初音ちゃんは恥ずかしそうにしながらも、別段嫌がる訳でもなく、反対に嬉し
そうに顔を赤くして俺の手を受け止めていた。

「……俺は初音ちゃん達とは違って男だからね。だから独りでも寂しくないん
だよ……」
「で、でも……」
「わかってるよ、初音ちゃん。だからこうして、時々初音ちゃんに甘えること
にするから」
「う、うん……」

年下の初音ちゃんの頭を撫でることが甘えることなのだろうか?
俺はふと思ったが、すぐにそんな疑問を捨てた。
間違いなく、今の俺は初音ちゃんに甘えていたのだから……。

「……また、今みたいにさせてもらってもいいかな……?」
「うん……いいよ、お兄ちゃんがしたいのなら……」
「ごめんね、わがまま言っちゃって……」
「いいんだよ。

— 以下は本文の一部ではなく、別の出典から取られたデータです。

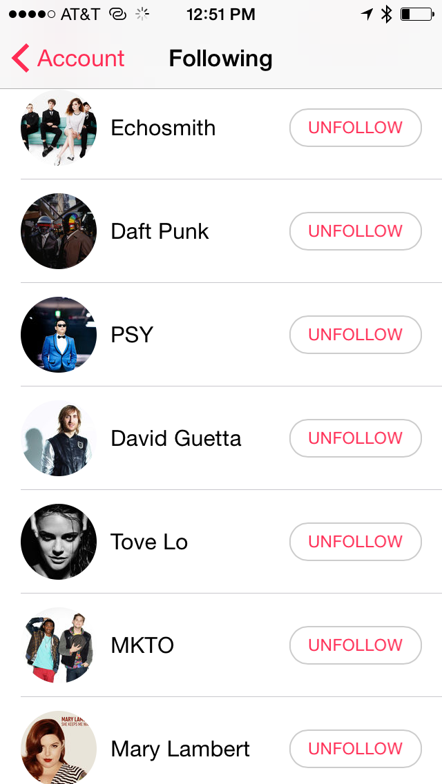
Task: Open Echosmith's artist photo
Action: pos(59,128)
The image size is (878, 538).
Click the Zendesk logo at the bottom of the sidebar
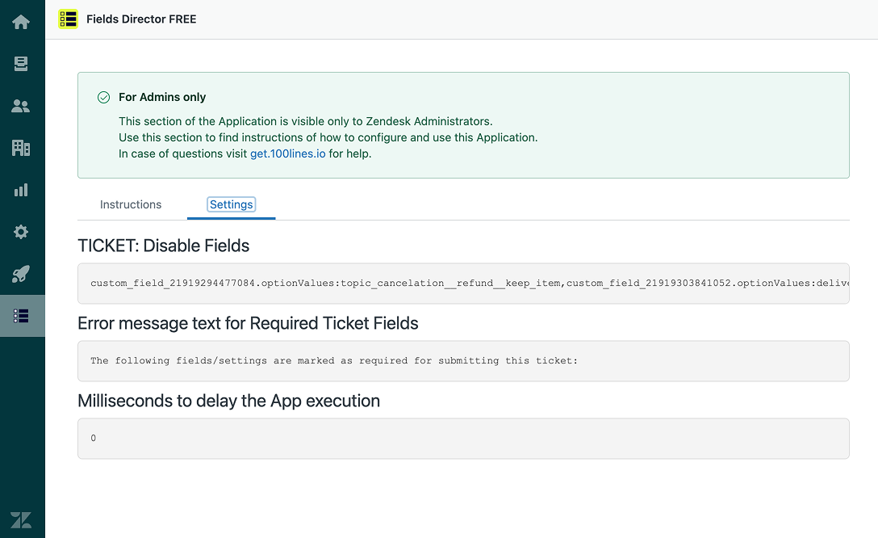click(21, 519)
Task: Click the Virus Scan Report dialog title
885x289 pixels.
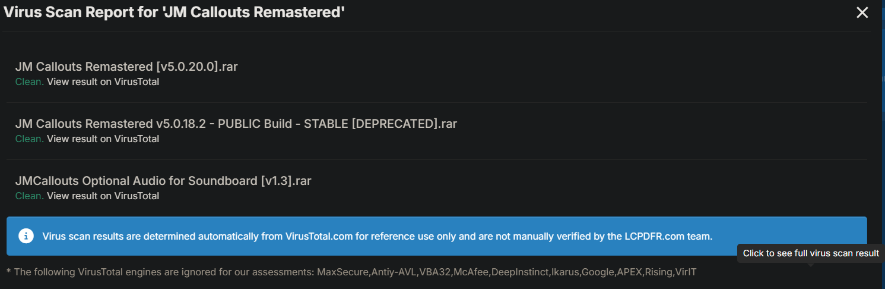Action: (x=175, y=12)
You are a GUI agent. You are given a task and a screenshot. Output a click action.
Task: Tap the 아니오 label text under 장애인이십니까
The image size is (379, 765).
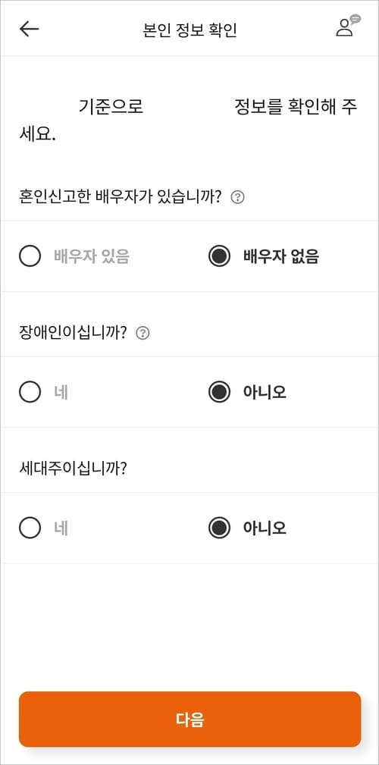[265, 392]
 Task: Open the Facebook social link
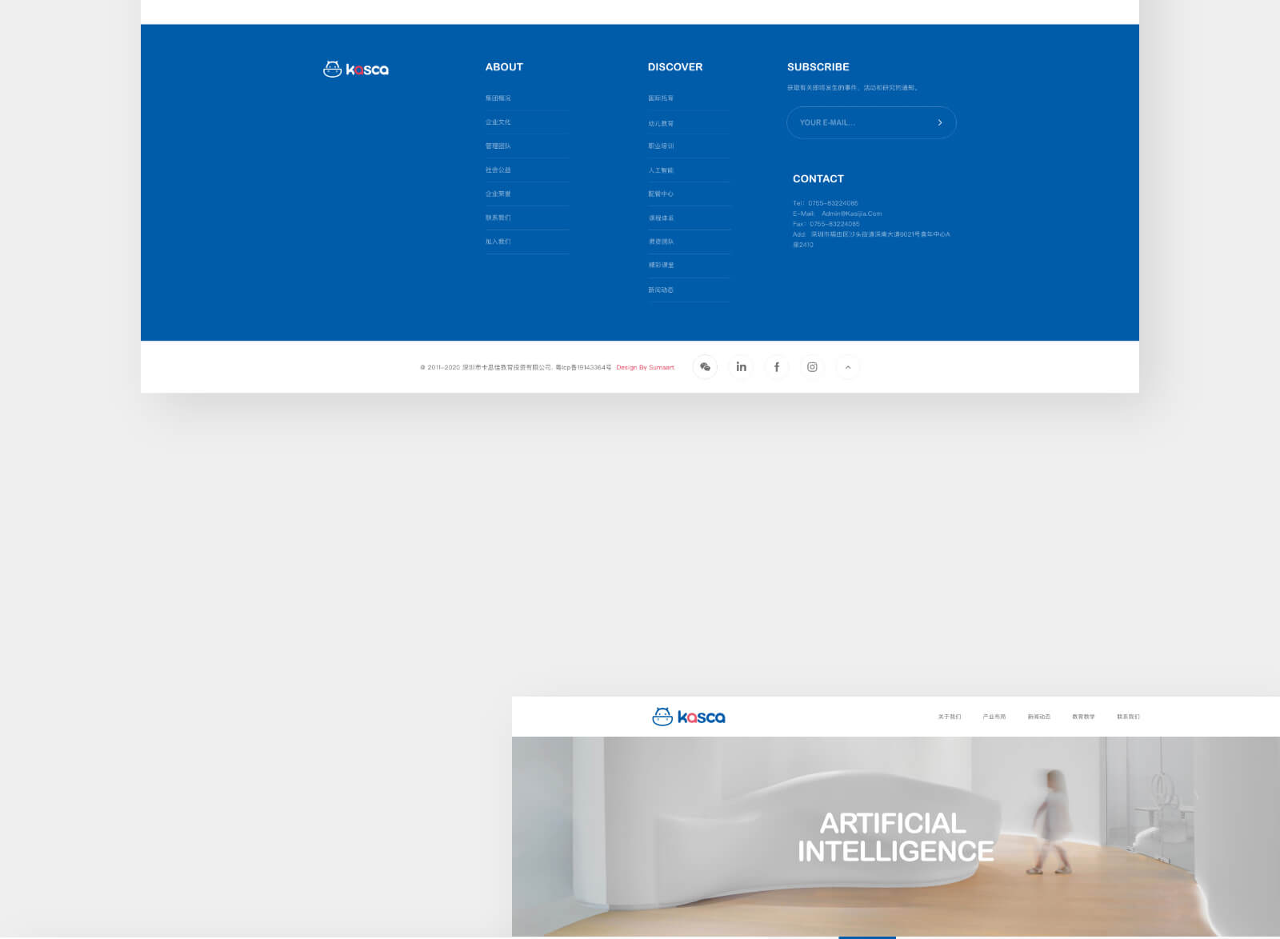point(776,367)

わたしもおにいちゃんにはわがままばっかり言ってるんだし……」
「お互い様……かな?」
「うん、そうだね、耕一お兄ちゃん」
「初音ちゃんも、いつでも俺に甘えていいから。俺も、初音ちゃんのわがまま
なら、いつでも聞いてあげるから……」
「……ありがとう、耕一お兄ちゃん……」

いつのまにか、初音ちゃんの頭を上から撫でていた俺の手は、後頭部を優しく
撫でるようになっていた。
そして傍から見れば、抱き合うようになっていたかもしれない。
少なくとも初音ちゃんは俺の身体にそっと身を委ね、ただ頭を撫でさせていた。

行動は仲のいい兄妹だった。
だが、雰囲気は恋人同士だと言われてもおかしくない。
そんなちょっと不思議な俺と初音ちゃんだったが、二人は全く違和感など感じ
たりはしなかった。

「…………」

そして、初音ちゃんの、俺と手をつないでいない方の残された手は、そっと俺
の身体に回された。
抱き締める訳でもなく、ただ回すだけ。
それは俺が初音ちゃんの頭を撫でるのと同じような行為だった。

「…………」

俺はそんな初音ちゃんの甘えを黙って受け止める。
そして初音ちゃんは、俺の無言の答えを受けて、そっと俺の胸に顔を埋めた。

「もしかしたら……」
「んっ?」
「もしかしたら俺、やっぱり初音ちゃんを連れてくことになっちゃうかもしれ
ないな……」
「…………」

初音ちゃんは何も言わなかった。
しかし、俺にはわかっていた。

お兄ちゃんならいいよ……。

言葉では言わなくとも、初音ちゃんはそう俺に答えていることを。